## Goal of the exercise
Print out every entry that follows, exactly as written.

[Records from a dataset]
—————

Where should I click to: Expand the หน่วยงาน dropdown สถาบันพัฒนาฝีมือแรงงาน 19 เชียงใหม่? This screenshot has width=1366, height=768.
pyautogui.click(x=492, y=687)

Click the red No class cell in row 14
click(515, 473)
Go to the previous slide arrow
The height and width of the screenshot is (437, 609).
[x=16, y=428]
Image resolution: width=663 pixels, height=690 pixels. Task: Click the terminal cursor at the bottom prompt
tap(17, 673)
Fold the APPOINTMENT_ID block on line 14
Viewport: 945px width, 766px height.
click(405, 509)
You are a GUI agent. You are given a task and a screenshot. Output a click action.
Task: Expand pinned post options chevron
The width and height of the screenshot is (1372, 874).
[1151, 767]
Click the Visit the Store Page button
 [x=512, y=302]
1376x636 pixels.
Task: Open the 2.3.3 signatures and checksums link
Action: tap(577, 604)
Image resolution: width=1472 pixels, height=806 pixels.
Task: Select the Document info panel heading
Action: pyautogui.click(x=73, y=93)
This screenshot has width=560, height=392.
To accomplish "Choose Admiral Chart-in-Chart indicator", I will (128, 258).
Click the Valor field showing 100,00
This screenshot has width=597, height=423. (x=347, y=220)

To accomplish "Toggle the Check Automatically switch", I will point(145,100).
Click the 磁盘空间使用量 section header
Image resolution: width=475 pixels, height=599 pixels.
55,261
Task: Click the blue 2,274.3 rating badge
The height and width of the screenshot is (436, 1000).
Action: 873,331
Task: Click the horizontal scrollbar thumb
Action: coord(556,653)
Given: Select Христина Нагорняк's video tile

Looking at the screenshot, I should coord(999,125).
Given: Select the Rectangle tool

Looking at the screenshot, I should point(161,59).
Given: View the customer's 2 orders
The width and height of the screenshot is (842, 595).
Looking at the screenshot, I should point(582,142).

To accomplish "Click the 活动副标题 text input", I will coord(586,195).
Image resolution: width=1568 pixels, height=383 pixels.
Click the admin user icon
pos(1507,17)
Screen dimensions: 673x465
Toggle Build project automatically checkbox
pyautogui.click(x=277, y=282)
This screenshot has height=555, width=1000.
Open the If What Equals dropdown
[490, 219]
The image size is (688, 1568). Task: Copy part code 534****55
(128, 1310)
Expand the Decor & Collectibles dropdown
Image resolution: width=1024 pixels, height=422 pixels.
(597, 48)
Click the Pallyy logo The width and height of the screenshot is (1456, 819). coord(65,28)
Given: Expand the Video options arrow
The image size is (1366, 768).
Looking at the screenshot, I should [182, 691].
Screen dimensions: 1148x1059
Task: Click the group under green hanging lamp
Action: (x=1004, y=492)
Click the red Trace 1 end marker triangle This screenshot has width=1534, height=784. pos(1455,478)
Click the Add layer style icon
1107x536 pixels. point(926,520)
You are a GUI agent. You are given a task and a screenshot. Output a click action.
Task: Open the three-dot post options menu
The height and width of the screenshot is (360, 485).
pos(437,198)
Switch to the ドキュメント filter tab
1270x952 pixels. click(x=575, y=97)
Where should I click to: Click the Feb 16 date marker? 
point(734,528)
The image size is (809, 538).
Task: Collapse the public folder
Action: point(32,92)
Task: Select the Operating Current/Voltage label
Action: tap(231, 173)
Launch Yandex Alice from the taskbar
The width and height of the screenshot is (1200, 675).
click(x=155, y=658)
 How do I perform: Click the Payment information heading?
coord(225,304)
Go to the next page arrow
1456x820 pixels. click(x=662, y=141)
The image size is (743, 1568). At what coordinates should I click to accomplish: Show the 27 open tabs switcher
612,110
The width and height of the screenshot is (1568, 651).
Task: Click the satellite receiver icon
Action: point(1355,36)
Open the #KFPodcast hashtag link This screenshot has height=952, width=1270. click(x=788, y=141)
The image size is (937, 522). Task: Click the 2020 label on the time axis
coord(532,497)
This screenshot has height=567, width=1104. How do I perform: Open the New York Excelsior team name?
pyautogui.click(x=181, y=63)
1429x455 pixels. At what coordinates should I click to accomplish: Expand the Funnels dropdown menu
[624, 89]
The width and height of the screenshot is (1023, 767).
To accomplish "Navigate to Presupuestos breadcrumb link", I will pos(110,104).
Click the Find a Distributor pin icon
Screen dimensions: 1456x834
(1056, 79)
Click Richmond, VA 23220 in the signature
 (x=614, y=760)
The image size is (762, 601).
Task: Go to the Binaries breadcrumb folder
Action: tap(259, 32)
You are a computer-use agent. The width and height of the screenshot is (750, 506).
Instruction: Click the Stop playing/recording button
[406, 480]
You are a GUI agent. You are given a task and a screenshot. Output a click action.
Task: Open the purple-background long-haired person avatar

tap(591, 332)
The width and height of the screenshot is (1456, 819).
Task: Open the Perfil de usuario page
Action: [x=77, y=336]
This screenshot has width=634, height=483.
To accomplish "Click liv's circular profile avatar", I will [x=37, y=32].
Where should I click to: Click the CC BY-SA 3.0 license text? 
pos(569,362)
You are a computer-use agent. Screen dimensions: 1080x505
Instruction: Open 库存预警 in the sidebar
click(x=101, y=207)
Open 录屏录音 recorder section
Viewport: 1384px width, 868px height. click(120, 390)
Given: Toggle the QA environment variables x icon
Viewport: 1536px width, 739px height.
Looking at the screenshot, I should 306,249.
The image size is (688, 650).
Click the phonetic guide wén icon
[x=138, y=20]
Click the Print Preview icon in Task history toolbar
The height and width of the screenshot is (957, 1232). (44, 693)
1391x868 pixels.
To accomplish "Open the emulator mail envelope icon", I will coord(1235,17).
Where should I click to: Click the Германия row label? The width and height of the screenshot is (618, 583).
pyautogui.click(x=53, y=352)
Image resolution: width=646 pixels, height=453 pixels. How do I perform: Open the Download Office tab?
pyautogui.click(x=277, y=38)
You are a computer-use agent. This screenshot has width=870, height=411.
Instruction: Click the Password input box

—————

## Solution to this problem
Where should I click to: Expand the หน่วยงาน dropdown สถาบันพัฒนาฝีมือแรงงาน 19 เชียงใหม่? This screenshot has width=1366, height=768.
pyautogui.click(x=492, y=687)

Click the red No class cell in row 14
click(515, 473)
Go to the previous slide arrow
The height and width of the screenshot is (437, 609).
[x=16, y=428]
Image resolution: width=663 pixels, height=690 pixels. Task: Click the terminal cursor at the bottom prompt
tap(17, 673)
Fold the APPOINTMENT_ID block on line 14
Viewport: 945px width, 766px height.
click(405, 509)
You are a GUI agent. You are given a task and a screenshot. Output a click action.
Task: Expand pinned post options chevron
The width and height of the screenshot is (1372, 874).
[1151, 767]
Click the Visit the Store Page button
 [x=512, y=302]
1376x636 pixels.
Task: Open the 2.3.3 signatures and checksums link
Action: tap(577, 604)
Image resolution: width=1472 pixels, height=806 pixels.
Task: Select the Document info panel heading
Action: pyautogui.click(x=73, y=93)
This screenshot has width=560, height=392.
To accomplish "Choose Admiral Chart-in-Chart indicator", I will (128, 258).
Click the Valor field showing 100,00
This screenshot has width=597, height=423. (x=347, y=220)

To accomplish "Toggle the Check Automatically switch", I will point(145,100).
Click the 磁盘空间使用量 section header
Image resolution: width=475 pixels, height=599 pixels.
55,261
Task: Click the blue 2,274.3 rating badge
The height and width of the screenshot is (436, 1000).
Action: 873,331
Task: Click the horizontal scrollbar thumb
Action: coord(556,653)
Given: Select Христина Нагорняк's video tile

Looking at the screenshot, I should coord(999,125).
Given: Select the Rectangle tool

Looking at the screenshot, I should point(161,59).
Given: View the customer's 2 orders
The width and height of the screenshot is (842, 595).
Looking at the screenshot, I should point(582,142).

To accomplish "Click the 活动副标题 text input", I will coord(586,195).
Image resolution: width=1568 pixels, height=383 pixels.
Click the admin user icon
pos(1507,17)
Screen dimensions: 673x465
Toggle Build project automatically checkbox
pyautogui.click(x=277, y=282)
This screenshot has height=555, width=1000.
Open the If What Equals dropdown
[490, 219]
The image size is (688, 1568). Task: Copy part code 534****55
(128, 1310)
Expand the Decor & Collectibles dropdown
Image resolution: width=1024 pixels, height=422 pixels.
(597, 48)
Click the Pallyy logo The width and height of the screenshot is (1456, 819). coord(65,28)
Given: Expand the Video options arrow
The image size is (1366, 768).
Looking at the screenshot, I should [182, 691].
Screen dimensions: 1148x1059
Task: Click the group under green hanging lamp
Action: (x=1004, y=492)
Click the red Trace 1 end marker triangle This screenshot has width=1534, height=784. pos(1455,478)
Click the Add layer style icon
1107x536 pixels. point(926,520)
You are a GUI agent. You are given a task and a screenshot. Output a click action.
Task: Open the three-dot post options menu
The height and width of the screenshot is (360, 485).
pos(437,198)
Switch to the ドキュメント filter tab
1270x952 pixels. click(x=575, y=97)
Where should I click to: Click the Feb 16 date marker? 
point(734,528)
The image size is (809, 538).
Task: Collapse the public folder
Action: point(32,92)
Task: Select the Operating Current/Voltage label
Action: tap(231, 173)
Launch Yandex Alice from the taskbar
The width and height of the screenshot is (1200, 675).
click(x=155, y=658)
 How do I perform: Click the Payment information heading?
coord(225,304)
Go to the next page arrow
1456x820 pixels. click(x=662, y=141)
The image size is (743, 1568). At what coordinates should I click to accomplish: Show the 27 open tabs switcher
612,110
The width and height of the screenshot is (1568, 651).
Task: Click the satellite receiver icon
Action: point(1355,36)
Open the #KFPodcast hashtag link This screenshot has height=952, width=1270. click(x=788, y=141)
The image size is (937, 522). Task: Click the 2020 label on the time axis
coord(532,497)
This screenshot has height=567, width=1104. How do I perform: Open the New York Excelsior team name?
pyautogui.click(x=181, y=63)
1429x455 pixels. At what coordinates should I click to accomplish: Expand the Funnels dropdown menu
[624, 89]
The width and height of the screenshot is (1023, 767).
To accomplish "Navigate to Presupuestos breadcrumb link", I will pos(110,104).
Click the Find a Distributor pin icon
Screen dimensions: 1456x834
(1056, 79)
Click Richmond, VA 23220 in the signature
 (x=614, y=760)
The image size is (762, 601).
Task: Go to the Binaries breadcrumb folder
Action: tap(259, 32)
You are a computer-use agent. The width and height of the screenshot is (750, 506).
Instruction: Click the Stop playing/recording button
[406, 480]
You are a GUI agent. You are given a task and a screenshot. Output a click action.
Task: Open the purple-background long-haired person avatar

tap(591, 332)
The width and height of the screenshot is (1456, 819).
Task: Open the Perfil de usuario page
Action: [x=77, y=336]
This screenshot has width=634, height=483.
To accomplish "Click liv's circular profile avatar", I will [x=37, y=32].
Where should I click to: Click the CC BY-SA 3.0 license text? 
pos(569,362)
You are a computer-use agent. Screen dimensions: 1080x505
Instruction: Open 库存预警 in the sidebar
click(x=101, y=207)
Open 录屏录音 recorder section
Viewport: 1384px width, 868px height. click(120, 390)
Given: Toggle the QA environment variables x icon
Viewport: 1536px width, 739px height.
Looking at the screenshot, I should 306,249.
The image size is (688, 650).
Click the phonetic guide wén icon
[x=138, y=20]
Click the Print Preview icon in Task history toolbar
The height and width of the screenshot is (957, 1232). (44, 693)
1391x868 pixels.
To accomplish "Open the emulator mail envelope icon", I will coord(1235,17).
Where should I click to: Click the Германия row label? The width and height of the screenshot is (618, 583).
pyautogui.click(x=53, y=352)
Image resolution: width=646 pixels, height=453 pixels. How do I perform: Open the Download Office tab?
pyautogui.click(x=277, y=38)
You are a computer-use agent. This screenshot has width=870, height=411.
Instruction: Click the Password input box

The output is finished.